Understanding the Angles

Q.Why don't high-wing airplanes have as much dihedral as low-wing airplanes?

A.The short answer is they don't need it. High-wing airplanes generally don't have as much geometric dihedral (wing tips higher than the wing roots) as their low-wing counterparts, but they usually have as much dihedral effect.

Dihedral effect is how the airplane responds in roll in the presence of sideslip. An airplane is in a sideslip when the relative wind is coming from the left or right of the airplane's nose. Let's say you step on the left rudder pedal. The airplane yaws nose-left, creating a right sideslip because the relative wind is now coming from the right of the plane's nose. If the airplane then rolls to the left, it exhibits a positive dihedral effect under these conditions. If it rolls right, or into the sideslip, it has a negative dihedral effect. If it doesn't roll at all in the sideslip, we call the dihedral effect neutral. So, when an airplane rolls away from the sideslip, it exhibits a positive dihedral effect.

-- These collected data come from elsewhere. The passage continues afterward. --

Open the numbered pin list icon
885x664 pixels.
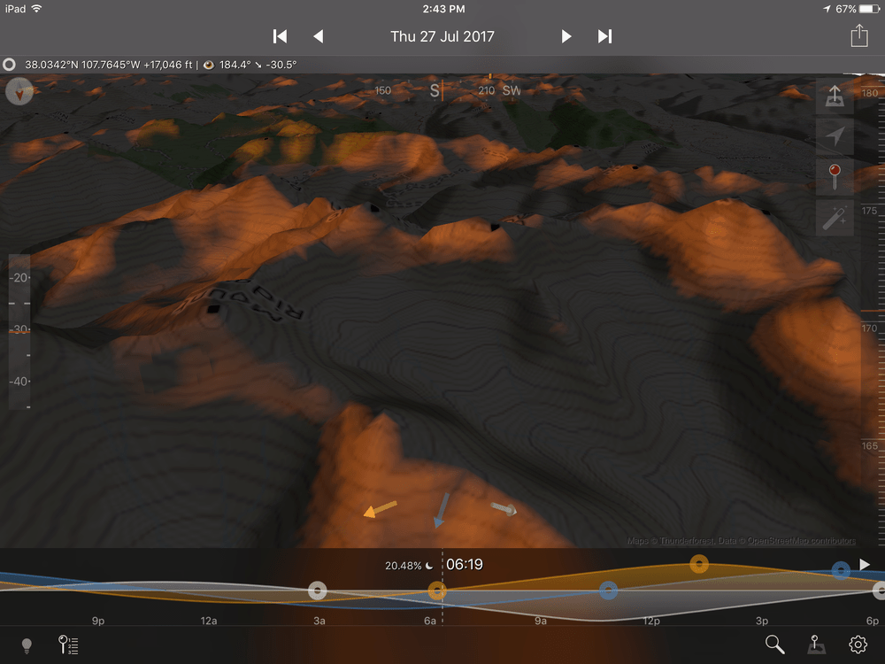pyautogui.click(x=68, y=645)
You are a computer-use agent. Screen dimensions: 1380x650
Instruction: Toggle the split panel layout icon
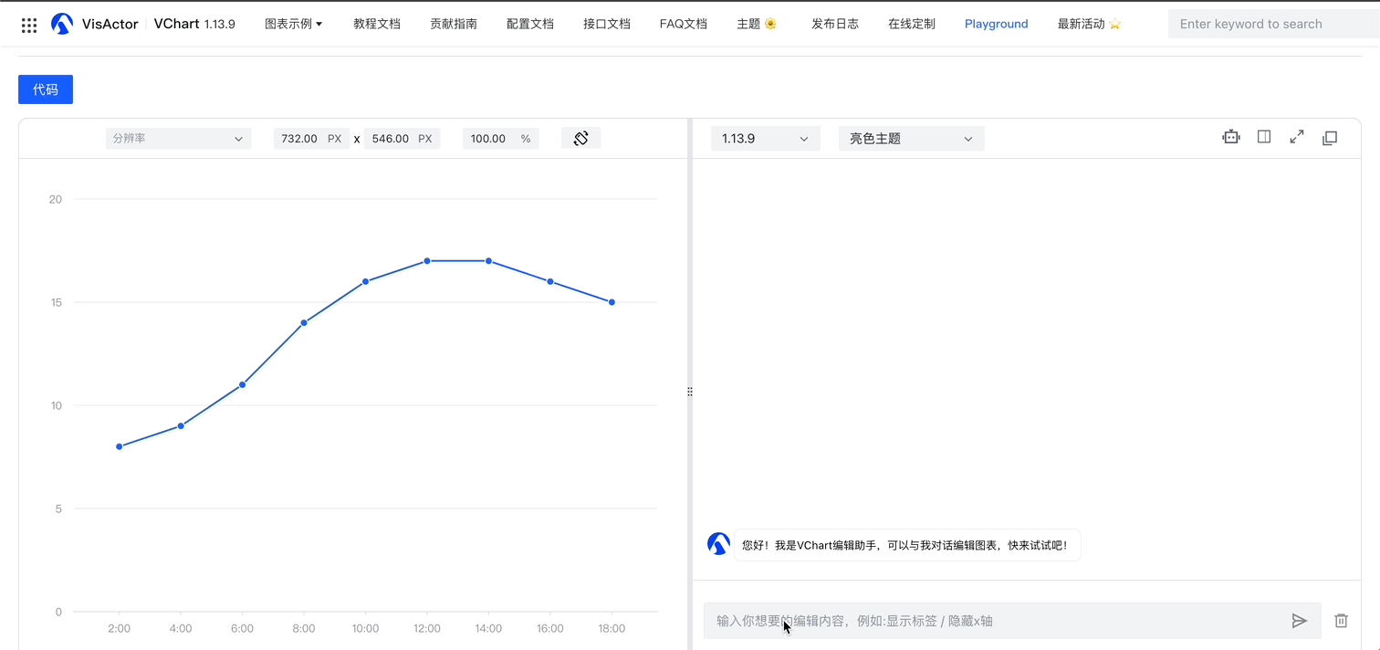[x=1264, y=137]
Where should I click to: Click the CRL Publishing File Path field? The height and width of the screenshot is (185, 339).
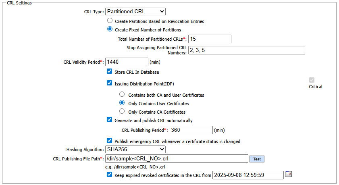[176, 159]
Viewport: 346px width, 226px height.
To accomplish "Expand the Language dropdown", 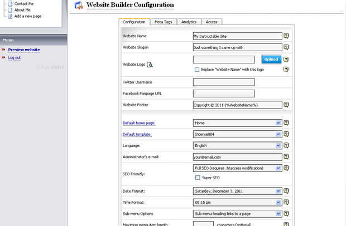I will (x=237, y=146).
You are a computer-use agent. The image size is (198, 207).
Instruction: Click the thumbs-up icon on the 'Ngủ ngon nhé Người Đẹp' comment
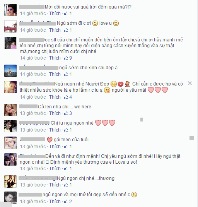click(x=66, y=97)
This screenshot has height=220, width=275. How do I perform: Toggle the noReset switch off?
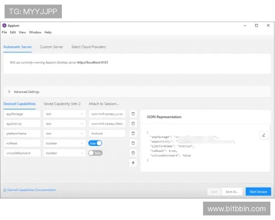point(95,143)
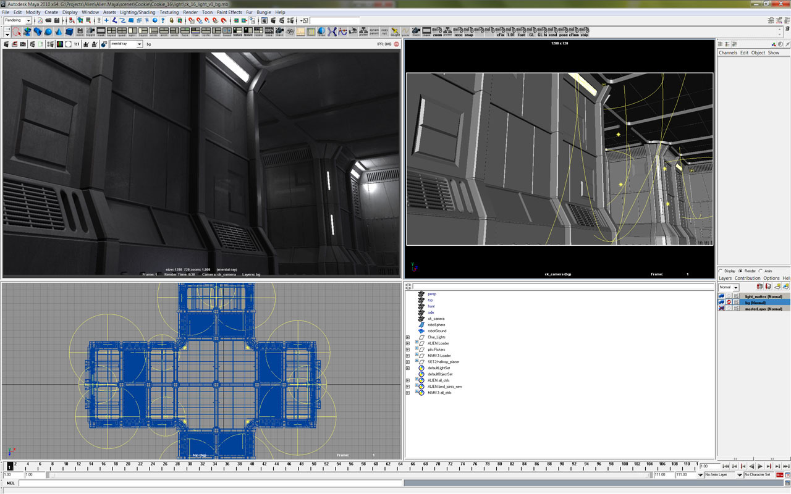Select the Display radio button

click(x=721, y=270)
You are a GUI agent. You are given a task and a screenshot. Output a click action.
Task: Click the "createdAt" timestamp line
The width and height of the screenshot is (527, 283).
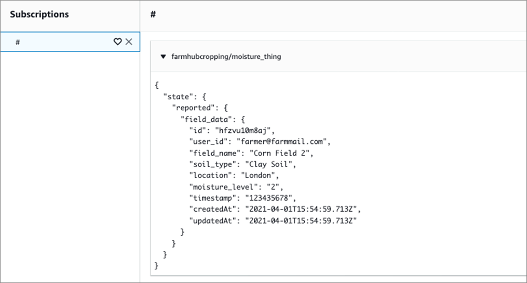pyautogui.click(x=275, y=209)
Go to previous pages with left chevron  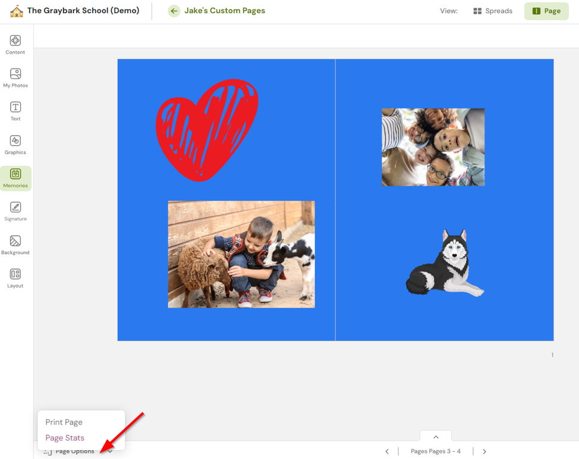coord(387,451)
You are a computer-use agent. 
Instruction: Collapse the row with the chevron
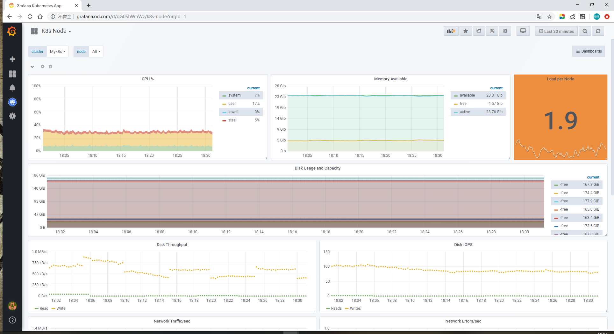pyautogui.click(x=32, y=67)
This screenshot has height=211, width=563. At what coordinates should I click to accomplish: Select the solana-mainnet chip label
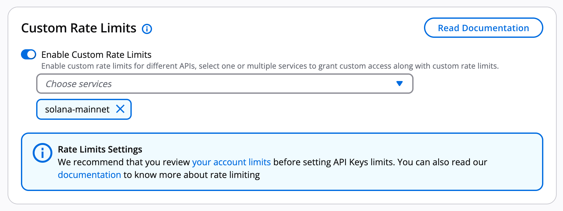point(77,109)
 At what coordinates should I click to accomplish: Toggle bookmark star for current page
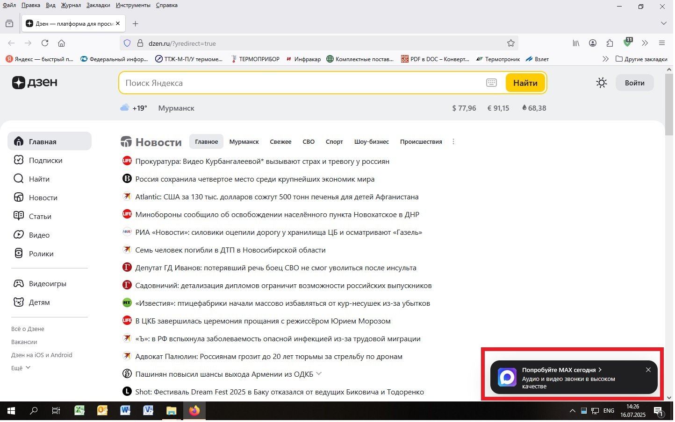point(510,43)
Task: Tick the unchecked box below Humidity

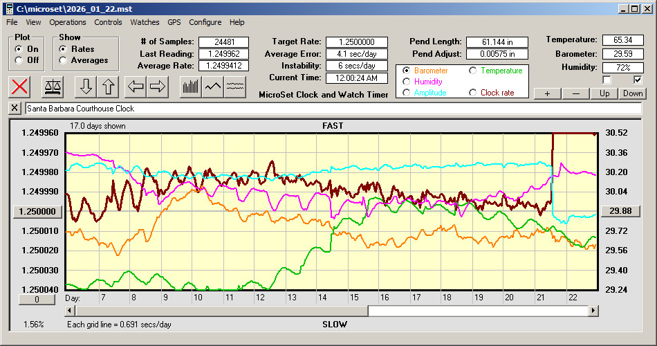Action: 607,80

High-wing airplanes have a natural positive dihedral effect because of where the wing attaches to the fuselage. Picture your favorite high-wing airplane in a right sideslip. The relative wind approaches the wing-fuselage junction from slightly right of the airplane's nose. Instead of flowing parallel to the fuselage as it would in a zero sideslip condition, the air flows into the corner formed by the wing's lower surface and the fuselage where it "piles up." This piling up of air forces some of the approaching air up and over the wing. The air that's forced up results in a higher angle of attack at the inboard portion of the wing. The higher angle of attack means more lift is generated by the right wing in a right sideslip, and the airplane rolls left.

The opposite effect takes place at the inboard section of the wing on the downwind side of the sideslip, the left wing in our right sideslip example. The air rushing across the windshield and cowling experiences a downwash as it approaches the leading edge of the left wing's inboard section. The downwash results in a lower angle of attack and less lift, which also tends to roll the airplane left in a right sideslip.

By now you may be reasoning that this upwash/downwash effect on the angle of attack should also apply to the low-wing airplane, and you'd be correct. Picture a low-wing airplane with no geometric dihedral. The right sideslip causes a downwash and decrease in angle of attack at the right wing's inboard section. It also causes an upwash and increase in angle of attack at the left wing's inboard section. Both situations tend to roll the airplane right during a right sideslip, a negative dihedral effect.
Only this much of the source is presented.